The President now seems to be busily trying to change the subject from his poor Coronavirus response to violence in cities threatening families in suburbia. And how Joe Biden is somehow the embodiment of that, even though it’s happened under Trump’s watch. Also, to those who keep pointing out President Nixon won with a “law and order” campaign following a very violent summer in 1968, Nixon was not already President when all the violence was happening. So that gave him more leverage.
Still, who knows? A lot of people are angry and frustrated and scared about a lot of things these days.
What I do know is Democrats also need to break some bad habits if they want to ensure this Trump campaign approach doesn’t work.
And that’s something they can actually learn from Trump: if they land a punch, keep pummeling at that weak spot. Don’t think it’s enough that you landed it, and then can feel fulfilled and go home, put your feet up, and call it a day. Keep pounding.
Trump talks all the time about the Democrats and “Russia, Russia, Russia”. But Democrats really backed away from Russia more than they’ve pursued it, perhaps because they didn’t want that to be seen as their singular focus, even though Trump made it that anyway. To the point at which a lot of the time I hear people talk about Trump’s impeachment earlier this year, they talk about Russia. When it was actually all about Ukraine, not Russia.

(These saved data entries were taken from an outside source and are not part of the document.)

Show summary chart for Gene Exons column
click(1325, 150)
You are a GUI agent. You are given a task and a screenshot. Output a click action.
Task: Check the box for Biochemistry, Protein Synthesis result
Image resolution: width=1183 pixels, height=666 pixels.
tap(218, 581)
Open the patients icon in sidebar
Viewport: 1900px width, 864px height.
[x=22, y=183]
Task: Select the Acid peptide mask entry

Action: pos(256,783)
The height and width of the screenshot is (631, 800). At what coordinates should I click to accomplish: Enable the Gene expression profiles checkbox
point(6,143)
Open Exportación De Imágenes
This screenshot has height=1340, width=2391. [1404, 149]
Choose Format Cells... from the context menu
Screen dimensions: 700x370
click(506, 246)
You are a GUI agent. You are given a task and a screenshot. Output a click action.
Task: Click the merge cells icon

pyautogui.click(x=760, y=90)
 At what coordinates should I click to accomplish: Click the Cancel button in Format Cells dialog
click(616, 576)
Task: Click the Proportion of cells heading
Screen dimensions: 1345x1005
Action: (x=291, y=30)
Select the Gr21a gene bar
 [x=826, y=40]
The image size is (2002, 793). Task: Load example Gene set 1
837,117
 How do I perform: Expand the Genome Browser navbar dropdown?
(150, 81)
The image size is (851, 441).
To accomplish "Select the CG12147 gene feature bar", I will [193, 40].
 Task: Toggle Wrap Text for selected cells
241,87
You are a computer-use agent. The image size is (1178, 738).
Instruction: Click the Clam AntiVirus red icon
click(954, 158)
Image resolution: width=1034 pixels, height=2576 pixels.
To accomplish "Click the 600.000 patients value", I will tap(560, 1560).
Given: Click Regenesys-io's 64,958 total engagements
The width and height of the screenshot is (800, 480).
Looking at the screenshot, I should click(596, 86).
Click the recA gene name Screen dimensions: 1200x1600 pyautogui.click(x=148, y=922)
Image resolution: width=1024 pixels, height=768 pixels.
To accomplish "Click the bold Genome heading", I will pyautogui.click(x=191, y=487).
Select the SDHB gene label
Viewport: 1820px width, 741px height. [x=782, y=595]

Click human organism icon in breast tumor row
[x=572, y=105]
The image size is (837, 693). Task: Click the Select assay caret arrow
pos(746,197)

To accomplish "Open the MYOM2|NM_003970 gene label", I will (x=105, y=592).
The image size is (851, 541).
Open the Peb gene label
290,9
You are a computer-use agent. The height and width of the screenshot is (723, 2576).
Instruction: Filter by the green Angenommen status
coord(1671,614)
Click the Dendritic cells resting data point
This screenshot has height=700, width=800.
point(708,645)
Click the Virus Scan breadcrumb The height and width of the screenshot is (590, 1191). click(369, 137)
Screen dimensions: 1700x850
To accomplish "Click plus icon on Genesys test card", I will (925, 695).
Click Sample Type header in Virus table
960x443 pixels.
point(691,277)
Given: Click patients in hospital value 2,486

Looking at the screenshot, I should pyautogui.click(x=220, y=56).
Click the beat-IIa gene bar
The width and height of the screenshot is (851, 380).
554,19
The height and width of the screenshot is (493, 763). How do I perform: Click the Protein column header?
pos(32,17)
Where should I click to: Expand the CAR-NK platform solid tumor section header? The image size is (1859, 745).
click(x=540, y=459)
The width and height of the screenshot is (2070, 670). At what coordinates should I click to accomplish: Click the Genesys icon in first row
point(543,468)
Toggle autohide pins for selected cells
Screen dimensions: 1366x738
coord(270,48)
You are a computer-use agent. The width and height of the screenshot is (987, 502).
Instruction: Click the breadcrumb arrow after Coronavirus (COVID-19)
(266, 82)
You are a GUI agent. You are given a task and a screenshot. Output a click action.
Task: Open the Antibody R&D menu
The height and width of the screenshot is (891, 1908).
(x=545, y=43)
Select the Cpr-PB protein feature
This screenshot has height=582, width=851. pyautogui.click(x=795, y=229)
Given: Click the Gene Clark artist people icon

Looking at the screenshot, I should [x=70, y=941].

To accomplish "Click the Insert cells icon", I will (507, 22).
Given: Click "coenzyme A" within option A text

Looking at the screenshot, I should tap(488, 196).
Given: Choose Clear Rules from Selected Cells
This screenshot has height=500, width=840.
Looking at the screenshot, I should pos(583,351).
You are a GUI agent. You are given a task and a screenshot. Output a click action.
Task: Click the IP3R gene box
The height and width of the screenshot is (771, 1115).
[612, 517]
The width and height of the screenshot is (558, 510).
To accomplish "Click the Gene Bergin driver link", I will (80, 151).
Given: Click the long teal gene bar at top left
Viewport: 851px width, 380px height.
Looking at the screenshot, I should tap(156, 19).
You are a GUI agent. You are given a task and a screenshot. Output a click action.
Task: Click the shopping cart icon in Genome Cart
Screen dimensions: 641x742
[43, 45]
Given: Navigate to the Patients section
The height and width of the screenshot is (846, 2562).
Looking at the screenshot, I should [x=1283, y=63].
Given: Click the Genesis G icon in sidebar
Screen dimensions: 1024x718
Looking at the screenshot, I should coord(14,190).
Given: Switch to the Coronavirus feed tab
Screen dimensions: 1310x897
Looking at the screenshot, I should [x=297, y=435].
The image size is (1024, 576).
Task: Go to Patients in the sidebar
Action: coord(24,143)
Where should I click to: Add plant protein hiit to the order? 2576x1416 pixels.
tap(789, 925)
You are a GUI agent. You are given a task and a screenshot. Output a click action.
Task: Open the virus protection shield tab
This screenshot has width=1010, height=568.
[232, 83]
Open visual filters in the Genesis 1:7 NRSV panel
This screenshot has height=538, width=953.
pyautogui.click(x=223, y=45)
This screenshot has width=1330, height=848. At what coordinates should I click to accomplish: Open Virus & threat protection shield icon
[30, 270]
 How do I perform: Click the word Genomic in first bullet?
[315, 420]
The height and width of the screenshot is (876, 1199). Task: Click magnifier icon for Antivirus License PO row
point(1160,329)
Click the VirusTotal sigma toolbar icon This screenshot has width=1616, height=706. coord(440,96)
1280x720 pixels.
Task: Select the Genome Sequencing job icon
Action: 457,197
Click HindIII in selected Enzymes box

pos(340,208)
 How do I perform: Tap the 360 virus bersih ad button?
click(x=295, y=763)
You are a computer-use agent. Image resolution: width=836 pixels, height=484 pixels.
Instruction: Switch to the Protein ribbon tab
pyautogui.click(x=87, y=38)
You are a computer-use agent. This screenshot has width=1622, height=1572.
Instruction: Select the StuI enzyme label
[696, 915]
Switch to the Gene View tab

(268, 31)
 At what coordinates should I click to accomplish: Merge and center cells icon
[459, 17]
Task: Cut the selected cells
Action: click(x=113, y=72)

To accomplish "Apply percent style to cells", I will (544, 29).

And Democrats also have an advantage right now. Trump’s message carries with it a high degree of difficulty. Because for Trump to contend America’s finished should Joe Biden win, he’s really kind of got to remove Joe Biden from the equation, and that he’s not really running against Biden, but rather unseen evil forces. So it’s a convoluted, multiple step process Trump is asking people to contort themselves through.
It all reminds me of my brother trying to teach his son to ride a bicycle. He tried a bunch of times. He then took him to an event organized by a local cycling group, and the kid was up and riding in less than an hour. And there wasn’t really anything substantially different between their instructions and my brother’s. But there was one big difference: when he was trying to do it on his own, each time his son seemed to master a skill, he immediately moved on to the next skill. At the event, when the kid showed he could do a skill, they had him do it about a hundred more times before moving on to the next one.
Democrats have got to do the same thing. Drive it home. Over and over again. When something lands or resonates, which has started to happen, keep repeating yourself until it sinks in, even if it seems like nonsense, even if you feel like you want to move on to something else.
Yes, the new Postmaster General’s history of at minimum questionable campaign donation tactics might turn out to be a huge story. But for someone who is still not getting important items delivered in the mail, there is no bigger story than they are still not getting important items delivered in the mail. That’s what might change peoples’ minds about for whom they’re voting. Not who donated how much money to whom and whether they did it in a scammy way. Stay with what matters most to voters. Don’t lose focus!